START AVAILABLE DATA

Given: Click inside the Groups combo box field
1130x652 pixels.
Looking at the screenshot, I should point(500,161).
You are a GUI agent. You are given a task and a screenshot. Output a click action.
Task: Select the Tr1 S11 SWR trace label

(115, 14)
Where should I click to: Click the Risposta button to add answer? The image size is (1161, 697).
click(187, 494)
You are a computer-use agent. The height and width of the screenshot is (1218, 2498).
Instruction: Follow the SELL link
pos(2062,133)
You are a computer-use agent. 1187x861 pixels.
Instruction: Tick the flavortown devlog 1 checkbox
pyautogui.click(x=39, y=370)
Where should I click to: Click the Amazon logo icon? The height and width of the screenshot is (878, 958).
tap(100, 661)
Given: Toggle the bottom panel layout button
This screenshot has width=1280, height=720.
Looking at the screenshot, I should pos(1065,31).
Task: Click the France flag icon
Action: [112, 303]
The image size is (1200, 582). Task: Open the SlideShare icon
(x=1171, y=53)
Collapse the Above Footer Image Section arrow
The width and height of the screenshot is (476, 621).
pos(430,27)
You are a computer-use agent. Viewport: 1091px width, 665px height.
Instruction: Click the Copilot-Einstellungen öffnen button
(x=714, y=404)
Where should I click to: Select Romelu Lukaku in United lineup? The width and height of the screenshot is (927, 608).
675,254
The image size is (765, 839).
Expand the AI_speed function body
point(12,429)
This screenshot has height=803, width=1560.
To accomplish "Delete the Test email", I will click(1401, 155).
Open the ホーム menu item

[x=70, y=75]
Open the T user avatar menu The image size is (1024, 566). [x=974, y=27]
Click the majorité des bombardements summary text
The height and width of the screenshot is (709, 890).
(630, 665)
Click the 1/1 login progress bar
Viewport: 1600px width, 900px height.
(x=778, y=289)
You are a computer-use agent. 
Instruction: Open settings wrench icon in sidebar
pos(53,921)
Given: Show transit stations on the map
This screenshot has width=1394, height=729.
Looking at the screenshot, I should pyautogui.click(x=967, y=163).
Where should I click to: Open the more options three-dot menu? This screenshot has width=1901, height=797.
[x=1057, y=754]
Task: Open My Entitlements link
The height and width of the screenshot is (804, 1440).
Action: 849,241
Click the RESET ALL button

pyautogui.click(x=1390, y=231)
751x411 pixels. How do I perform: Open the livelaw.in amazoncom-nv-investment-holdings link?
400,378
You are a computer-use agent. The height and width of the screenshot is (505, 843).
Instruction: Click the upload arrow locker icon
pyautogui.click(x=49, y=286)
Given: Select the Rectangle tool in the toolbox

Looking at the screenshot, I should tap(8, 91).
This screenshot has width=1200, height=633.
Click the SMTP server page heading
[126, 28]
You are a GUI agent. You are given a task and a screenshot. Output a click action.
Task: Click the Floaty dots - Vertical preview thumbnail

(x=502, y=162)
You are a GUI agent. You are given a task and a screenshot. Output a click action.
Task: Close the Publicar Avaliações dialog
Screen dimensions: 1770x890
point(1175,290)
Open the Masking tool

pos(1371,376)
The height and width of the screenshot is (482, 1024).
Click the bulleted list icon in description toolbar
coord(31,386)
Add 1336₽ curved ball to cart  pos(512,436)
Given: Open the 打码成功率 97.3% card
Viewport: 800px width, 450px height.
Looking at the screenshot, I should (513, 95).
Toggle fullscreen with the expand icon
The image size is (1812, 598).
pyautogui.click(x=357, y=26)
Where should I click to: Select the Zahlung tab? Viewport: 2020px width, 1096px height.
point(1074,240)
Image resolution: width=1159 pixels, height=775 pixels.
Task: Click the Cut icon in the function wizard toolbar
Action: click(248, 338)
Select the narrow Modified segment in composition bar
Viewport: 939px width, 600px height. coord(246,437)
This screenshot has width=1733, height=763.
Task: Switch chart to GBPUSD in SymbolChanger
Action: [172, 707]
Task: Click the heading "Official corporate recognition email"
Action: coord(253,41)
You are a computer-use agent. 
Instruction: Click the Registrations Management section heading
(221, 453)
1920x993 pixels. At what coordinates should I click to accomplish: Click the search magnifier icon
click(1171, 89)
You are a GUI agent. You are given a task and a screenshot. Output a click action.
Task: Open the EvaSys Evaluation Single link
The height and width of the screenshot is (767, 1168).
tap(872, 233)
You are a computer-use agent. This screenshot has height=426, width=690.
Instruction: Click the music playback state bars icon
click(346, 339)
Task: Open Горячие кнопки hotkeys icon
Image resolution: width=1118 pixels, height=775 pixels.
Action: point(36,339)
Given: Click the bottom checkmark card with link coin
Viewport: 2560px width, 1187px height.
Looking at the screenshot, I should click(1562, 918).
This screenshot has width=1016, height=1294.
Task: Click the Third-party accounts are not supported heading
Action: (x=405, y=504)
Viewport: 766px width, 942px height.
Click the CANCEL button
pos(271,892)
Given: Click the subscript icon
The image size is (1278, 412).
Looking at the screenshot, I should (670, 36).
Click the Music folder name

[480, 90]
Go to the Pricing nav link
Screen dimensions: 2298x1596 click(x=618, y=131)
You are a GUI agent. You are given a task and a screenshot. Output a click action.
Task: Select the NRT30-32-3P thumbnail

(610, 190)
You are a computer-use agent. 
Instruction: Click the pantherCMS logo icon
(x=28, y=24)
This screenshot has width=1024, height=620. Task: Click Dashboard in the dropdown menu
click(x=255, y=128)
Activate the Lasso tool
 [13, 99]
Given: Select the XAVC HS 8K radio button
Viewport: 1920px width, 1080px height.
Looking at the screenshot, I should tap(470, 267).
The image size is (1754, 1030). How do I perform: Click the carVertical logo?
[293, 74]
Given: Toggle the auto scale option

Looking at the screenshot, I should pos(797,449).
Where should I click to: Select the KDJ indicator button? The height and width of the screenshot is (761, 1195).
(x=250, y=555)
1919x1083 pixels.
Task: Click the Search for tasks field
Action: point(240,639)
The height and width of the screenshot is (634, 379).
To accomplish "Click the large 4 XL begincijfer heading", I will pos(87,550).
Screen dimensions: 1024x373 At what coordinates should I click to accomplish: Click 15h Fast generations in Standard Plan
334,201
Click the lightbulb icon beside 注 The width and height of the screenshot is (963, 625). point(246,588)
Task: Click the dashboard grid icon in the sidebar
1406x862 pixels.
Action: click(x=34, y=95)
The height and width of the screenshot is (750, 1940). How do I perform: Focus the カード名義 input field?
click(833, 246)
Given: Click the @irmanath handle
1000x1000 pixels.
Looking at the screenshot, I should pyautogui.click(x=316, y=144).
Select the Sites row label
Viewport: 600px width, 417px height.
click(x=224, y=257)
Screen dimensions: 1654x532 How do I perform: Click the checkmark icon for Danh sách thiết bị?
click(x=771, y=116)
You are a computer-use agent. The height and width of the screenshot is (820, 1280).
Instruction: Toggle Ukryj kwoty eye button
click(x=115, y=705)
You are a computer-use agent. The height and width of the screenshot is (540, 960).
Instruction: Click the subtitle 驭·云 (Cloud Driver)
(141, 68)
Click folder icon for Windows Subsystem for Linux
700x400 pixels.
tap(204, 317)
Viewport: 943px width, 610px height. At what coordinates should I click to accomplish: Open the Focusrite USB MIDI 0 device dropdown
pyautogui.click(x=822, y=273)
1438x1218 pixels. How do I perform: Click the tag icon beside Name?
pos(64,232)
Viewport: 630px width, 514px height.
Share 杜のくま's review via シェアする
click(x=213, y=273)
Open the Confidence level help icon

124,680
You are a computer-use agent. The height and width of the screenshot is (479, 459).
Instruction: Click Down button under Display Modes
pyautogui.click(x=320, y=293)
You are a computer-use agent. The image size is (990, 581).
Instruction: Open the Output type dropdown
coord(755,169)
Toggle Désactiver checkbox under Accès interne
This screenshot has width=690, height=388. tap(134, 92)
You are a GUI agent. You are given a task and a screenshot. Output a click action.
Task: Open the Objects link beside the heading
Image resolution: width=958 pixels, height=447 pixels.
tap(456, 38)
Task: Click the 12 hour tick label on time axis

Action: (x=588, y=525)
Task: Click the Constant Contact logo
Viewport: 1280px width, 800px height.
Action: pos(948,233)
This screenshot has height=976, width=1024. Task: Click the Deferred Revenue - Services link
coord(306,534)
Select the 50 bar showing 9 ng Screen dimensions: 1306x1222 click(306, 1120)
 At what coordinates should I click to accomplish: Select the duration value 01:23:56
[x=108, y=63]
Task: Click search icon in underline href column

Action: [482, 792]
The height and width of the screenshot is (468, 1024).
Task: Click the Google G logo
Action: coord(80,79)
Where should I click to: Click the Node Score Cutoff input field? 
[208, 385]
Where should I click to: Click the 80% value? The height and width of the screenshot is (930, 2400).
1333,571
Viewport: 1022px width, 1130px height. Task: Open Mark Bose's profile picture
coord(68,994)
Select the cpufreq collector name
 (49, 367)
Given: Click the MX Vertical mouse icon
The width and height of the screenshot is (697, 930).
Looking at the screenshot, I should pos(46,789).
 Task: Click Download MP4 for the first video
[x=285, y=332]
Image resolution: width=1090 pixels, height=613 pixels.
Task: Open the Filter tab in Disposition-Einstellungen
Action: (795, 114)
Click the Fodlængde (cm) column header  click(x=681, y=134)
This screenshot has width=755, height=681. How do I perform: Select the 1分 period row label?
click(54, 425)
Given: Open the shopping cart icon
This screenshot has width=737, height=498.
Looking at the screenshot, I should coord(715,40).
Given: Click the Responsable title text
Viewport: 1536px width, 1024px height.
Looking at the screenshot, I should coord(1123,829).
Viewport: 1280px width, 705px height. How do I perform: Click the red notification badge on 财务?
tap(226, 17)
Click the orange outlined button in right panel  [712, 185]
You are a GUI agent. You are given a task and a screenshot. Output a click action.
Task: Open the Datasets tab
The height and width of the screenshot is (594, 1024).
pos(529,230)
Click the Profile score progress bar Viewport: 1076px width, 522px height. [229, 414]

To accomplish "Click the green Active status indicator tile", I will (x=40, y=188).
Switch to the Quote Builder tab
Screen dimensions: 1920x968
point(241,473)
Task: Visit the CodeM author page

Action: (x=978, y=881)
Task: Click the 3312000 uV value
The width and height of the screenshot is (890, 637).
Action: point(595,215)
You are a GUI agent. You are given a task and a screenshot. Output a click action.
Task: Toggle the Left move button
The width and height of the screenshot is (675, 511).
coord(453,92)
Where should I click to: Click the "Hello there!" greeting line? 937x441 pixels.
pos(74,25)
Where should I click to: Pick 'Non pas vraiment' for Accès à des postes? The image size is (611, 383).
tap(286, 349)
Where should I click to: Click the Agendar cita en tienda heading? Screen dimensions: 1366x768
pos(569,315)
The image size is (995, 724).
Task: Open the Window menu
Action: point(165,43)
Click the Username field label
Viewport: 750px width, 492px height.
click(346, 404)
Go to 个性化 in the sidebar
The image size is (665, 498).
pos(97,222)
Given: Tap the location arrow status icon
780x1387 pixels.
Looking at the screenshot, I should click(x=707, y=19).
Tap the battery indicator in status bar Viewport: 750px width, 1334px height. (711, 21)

END AVAILABLE DATA

Scan the records above for the lines holding "This screenshot has width=755, height=681." and "Task: Click the 3312000 uV value". Transcribe those two and every line between them word for word, and no others.

This screenshot has width=755, height=681. How do I perform: Select the 1分 period row label?
click(54, 425)
Given: Open the shopping cart icon
This screenshot has width=737, height=498.
Looking at the screenshot, I should coord(715,40).
Given: Click the Responsable title text
Viewport: 1536px width, 1024px height.
Looking at the screenshot, I should coord(1123,829).
Viewport: 1280px width, 705px height. How do I perform: Click the red notification badge on 财务?
tap(226, 17)
Click the orange outlined button in right panel  [712, 185]
You are a GUI agent. You are given a task and a screenshot. Output a click action.
Task: Open the Datasets tab
The height and width of the screenshot is (594, 1024).
pos(529,230)
Click the Profile score progress bar Viewport: 1076px width, 522px height. [229, 414]

To accomplish "Click the green Active status indicator tile", I will (x=40, y=188).
Switch to the Quote Builder tab
Screen dimensions: 1920x968
point(241,473)
Task: Visit the CodeM author page

Action: (x=978, y=881)
Task: Click the 3312000 uV value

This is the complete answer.